After beginning the stronger dose, it did seem to address the depression quite well. However, it opened up a whole new can of worms. Little by little we began to notice some major changes in her behavior. She seemed much more fearful of things, such as calling out to me, "Are you here?"
She was afraid to be alone. She soon began to have headaches and dizziness. She started to get confused about everyday things and often could not remember what day it was.
Because of her age, we started thinking, "she must be showing signs of Alzheimer’s."
We just tried to reassure her and keep an eye on things. About that time, she started "seeing things." Ghosts in the house, and animals on the deck at night. Soon after, it was horrific nightmares. She would wake up screaming and could STILL see what had frightened her. She was not sure if she was awake or still sleeping.
Now that I have given you this picture of how a person’s life can seem to deteriorate in a matter of months, I think it is important that YOU, whomever is reading this, learn a lesson here.
Last night after she woke up screaming, and I went into her room, what she "thought she saw" in her room was just too scary to share. I knew by this time that something much more than Alzheimer’s was in play here.
I went online in the middle of the night, and tried asking a few questions about her symptoms. It did NOT take long to find that she was having a severe reaction to the anti-depressants she was now getting at a higher dose. The time-frame fit perfectly.
She should NOT have been given a higher dose, but instead should have switched to a different medication all together. At this point, I took matters into my own hands. The medical site said she should discontinue this medication ASAP. No tapering down.
Happily, it was the medication that was effecting her so badly. Just because something works for several years does not mean things can't go bad very suddenly.

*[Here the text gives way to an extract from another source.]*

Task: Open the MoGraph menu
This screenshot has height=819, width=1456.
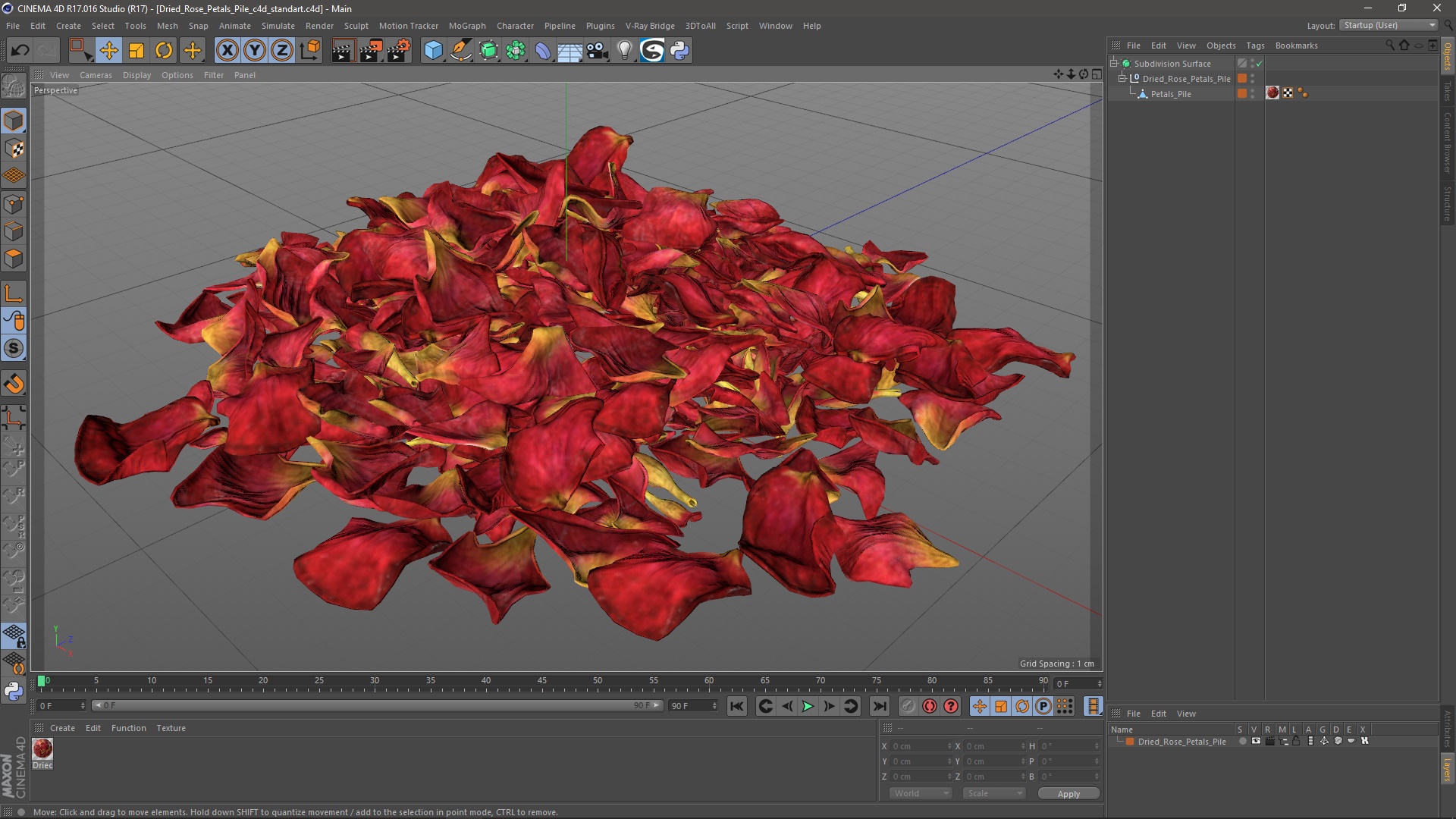Action: (466, 26)
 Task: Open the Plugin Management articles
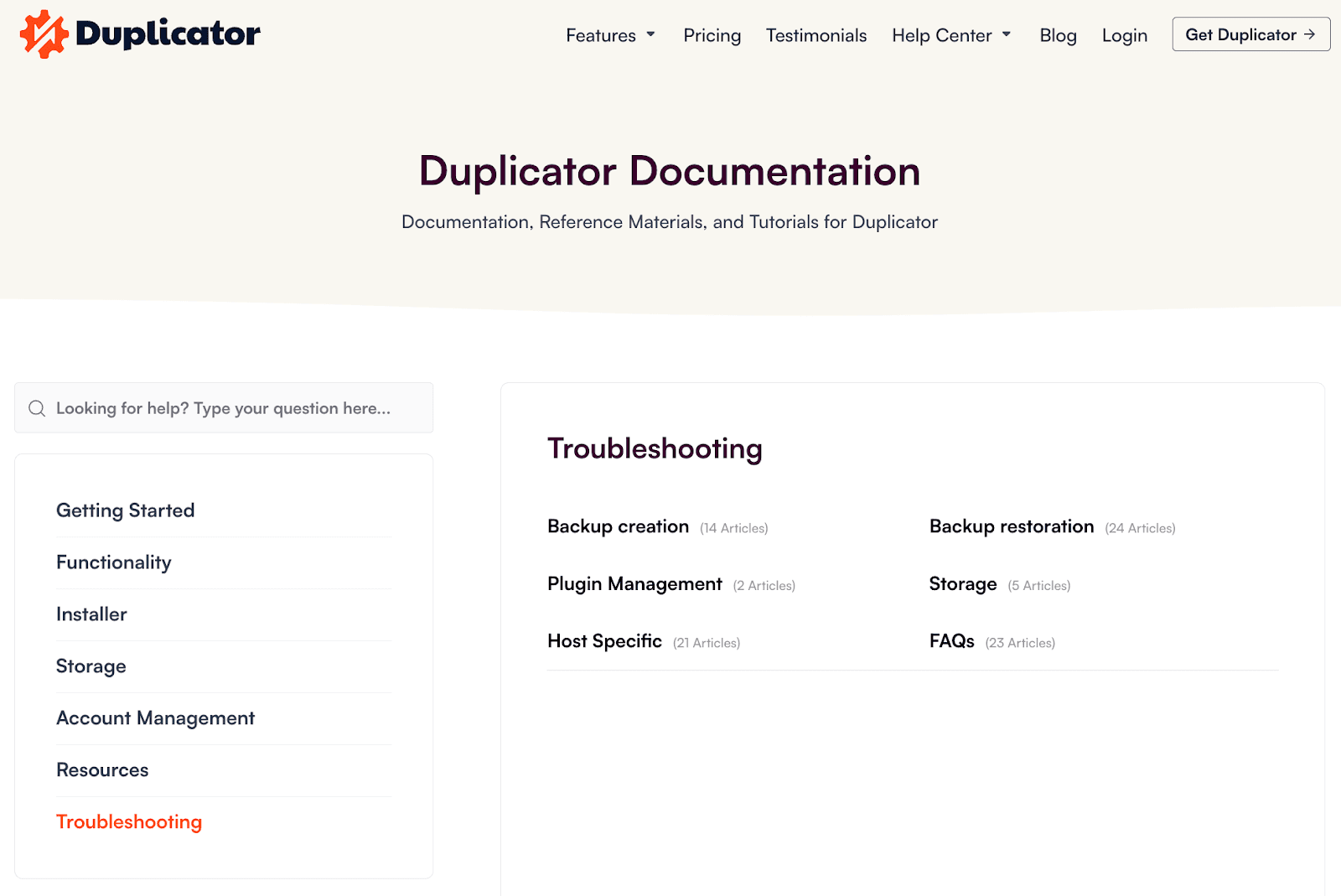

Side effects are different for all drugs. Some effects show up right away, and you just change to something else. Other meds can sometimes take years to show their ugly effects. I have to admit, I was almost certain that her behavior was that of early Alzheimer’s. I am also almost certain that a visit to the doctor would surely have resulted in additional medications, and that would have no effect on the real problem.
The purpose of sharing this with you is two-fold. No. 1, be an advocate for your health. Doctors are just doing the best they can. It is not an exact science. Thus, the "PRACTICE of medicine." Not the science. We certainly want to think that our doctor knows what is best for us, but remember he may be your only doctor, but you are certainly NOT his only patient.
There are not enough hours in the day for most doctors to keep up with all the changes in health care and new medications out there. The other is that Arizona has had a 43 percent rise in Alzheimer’s. I have to wonder if perhaps doctors are too quick to make that diagnosis based on the age of the patient or their family history.
Could it sometimes just be a medication problem? When doctors treat patients, wouldn't we like to think that they are all smarter than those they treat?
Sometimes there is just not time for them to look for the root cause of a problem, but instead they look for the easiest solution.